When we try to confine this to ourselves, our ideology alone, to this
time or race or perspective then we are diminishing the possibilities of God’s
boundless love to human divisiveness and arrogance. The truly miraculous is that we live into a
faith where forgiveness, compassion, grace and mercy are not only taught but
lived through Christ – and that only God knows the limits of how that faith
might look in action. The possibilities, the fruits are beyond our imagining.
And then Paul
assures us of the power of the Spirit, the ‘miraculous power of the will of
God’ as Beremiz said, that lives in us and through us. He appeals to our hearts – that Christ might
dwell in our hearts through faith. That
the love of God is so deeply held in our hearts that we are assured and
strengthened even when we are struggling.
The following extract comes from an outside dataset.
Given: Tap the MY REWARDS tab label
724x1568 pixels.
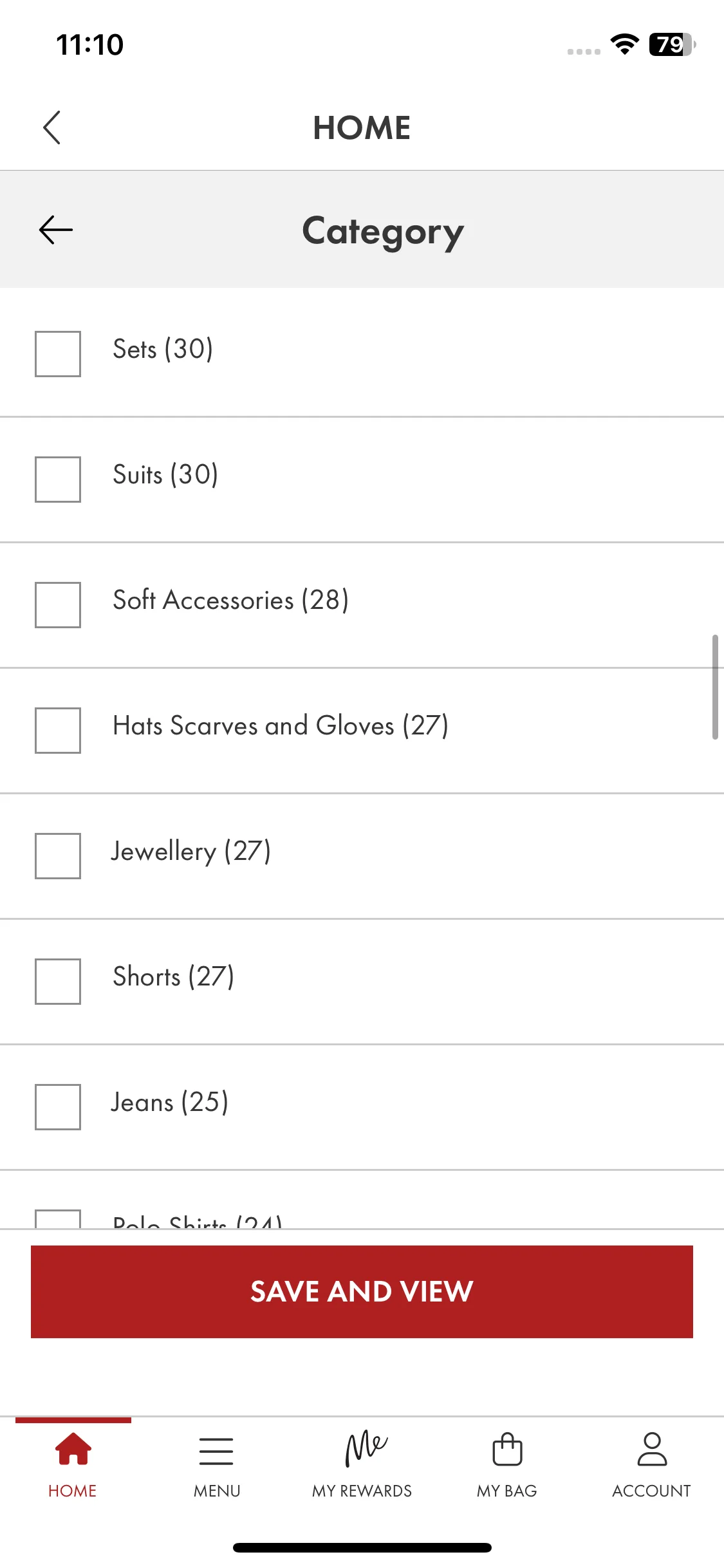Looking at the screenshot, I should tap(362, 1491).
That in God all things are possible – that by living in love miracles do
happen. Paul prays that we might
experience the love of God in heart and soul – we can’t understand how this is,
we don’t get to measure it or adequately describe it, words fail us, we can
only ‘know’ it, experience what Paul calls the fullness of God in our
hearts. In that strength, in that
knowledge of God, we step out onto the risky waters, we extend dangerous
hospitality, we look for the miracle among the mundane and the truly
spectacular from the littlest of seeds.
So can we live
into this impossibility do you think?
Live heart, mind and soul in relationship with a God whose love for us
will always surpass our understanding, our boundaries, our experiences, and not
be surprised at the miraculous power of the will of God.
Now to God who by the power at work
within us is able to accomplish abundantly far more than all we can ask or
imagine, to God be glory in the
church and in Christ Jesus to all generations, for ever and ever. Amen.